Текст для чтения:
····················
DOI: 10.18572/2687-0339-2021-3-25-30
Трактовка времени и вечности в контексте философских и научных концепций в романе М. Шишкина «Письмовник»
М.В. Бочкина,
г. Москва
E-mail: [email protected]
В статье анализируется трактовка феномена времени в романе М. Шишкина «Письмовник», в котором преломляются древнейшие и современные научно-философские концепции. Автор раздвигает рамки романного мира до масштабов вселенной. Время интерпретируется не только как мерило земной жизни, координаты человеческого существования, биологическая цикличность, но и как космическое явление. Природа и космос в романе одухотворяются, мироздание понимается как гармоничная и разумная система. Вечность и бессмертие в «Письмовнике» не абстрактные, а действительно существующие в самом мире.
Ключевые слова: художественное время, Михаил Шишкин, «Письмовник», современная русская литература, неомодернизм.
Одной из ярких черт романа «Письмовник» М. Шишкина является особенное художественное время и пространство. Очевидно, что художественная структура произведения отличается отсутствием классического линейного повествования и лишена конкретных пространственно-временных характеристик. Романное действие почти бессо-бытийно, нелинейно, «внеисторично», а это значит, что время и пространство абстрактны и почти не привязаны к реалиям какой-либо эпохи, содержат лишь едва уловимые и противоречивые черты некоторых исторических периодов, в которых автор в первую очередь видит универсальное содержание. Можно отметить также, что время в романе распадается, а эпохи взаимопроницаемы. Автор, избегая исторической конкретики, смещает фокус внимания на историю вселенной, природу и космос — именно в эту систему координат помещается человек в романе «Письмовник».
····················
Фрагмент данных:
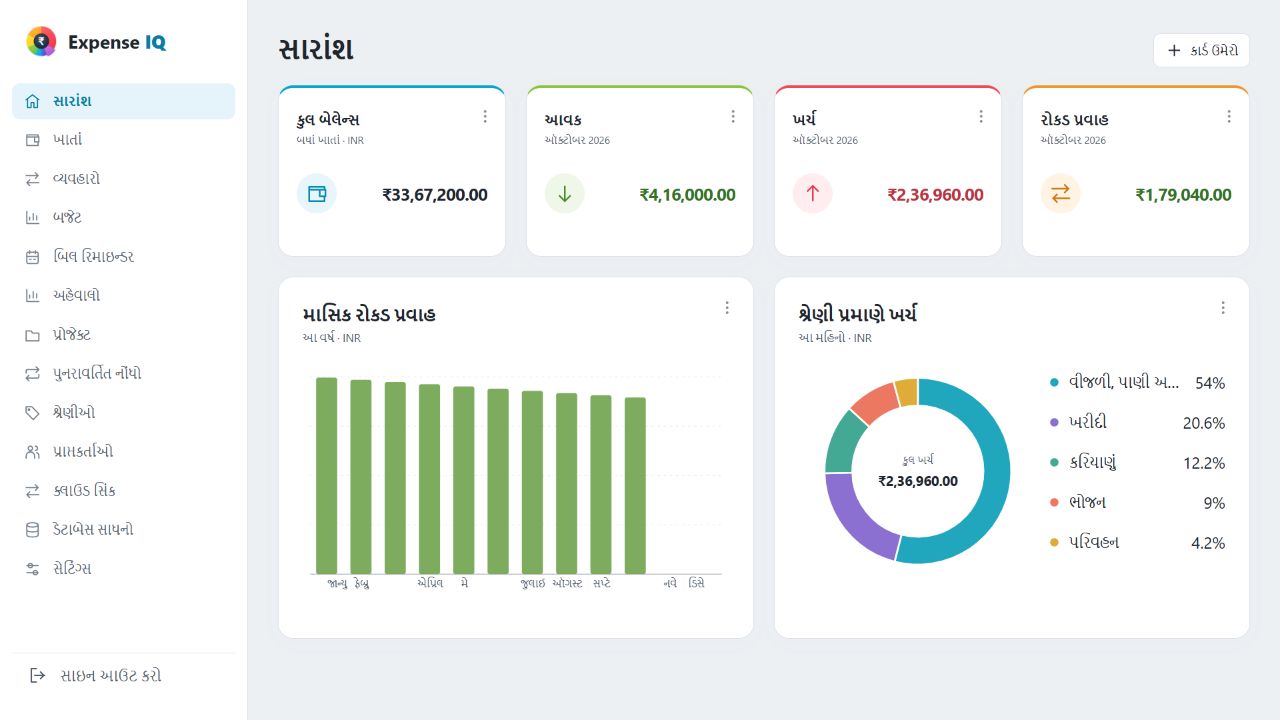This screenshot has width=1280, height=720.
Task: Click the up-arrow expense icon in ખર્ચ card
Action: tap(813, 194)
····················
Задания:
1. На что, согласно статье о времени в романе «Письмовник», автор смещает фокус внимания, избегая исторической конкретики?
2. Продолжите статью о трактовке времени и вечности в романе «Письмовник» с того места, где заканчивается приведенный фрагмент.

Ответы:
1. На историю вселенной, природу и космос.

2.
Это позволяет писателю показать мир «распахнутым» в бесконечность.
Романное полотно изобилует ссылками на научные и философские теории и концепции, которые являются предметом осмысления автора и своеобразно преломляются в идейном содержании романа «Письмовник». Одной из задач автора, таким образом, становится художественная интерпретация физических явлений. М. Шишкин сознательно упоминает в романе точные науки, такие как физика и алгебра, которые всплывают в воспоминаниях героев. Роман начинается с рассуждений о возникновении вселенной и начале жизни, в которых можно усмотреть отголоски научных и мифологических представлений. Отсылка к теории большого взрыва, о которой «в школах еще по старинке талдычат» [Шишкин 2012: 7], предельно расширяет масштаб романного хронотопа. Далее ставится вопрос о первоначале. Вселенная, в которой всё
существовало еще до взрыва, сравнивается с «первоарбузом». Целостный образ вселенной является лейтмотивом «Письмовника», и здесь можно заметить переклички с воззрениями древнегреческих философов, например, Милетской школы, в которой первоначало мира — Архэ — трактовалось как единая основа всего сущего. По мысли Фале-са, за видимым разнообразием кроется невидимое единство всего. И, согласно взглядам мыслителей Милетской школы, невидимая сущность мира скрыта от глаз человека и может быть воспринята только разумом или чувствами. В «Письмовнике» же автор делает вывод, используя физические понятия, — в основе вечно существующего бытия лежат тепло и свет. Однако в тексте данные понятия являются многомерными, трактуются с точки зрения психологии (эмоционально-чувственного восприятия мира человеком), эстетики, философских и научных концепций.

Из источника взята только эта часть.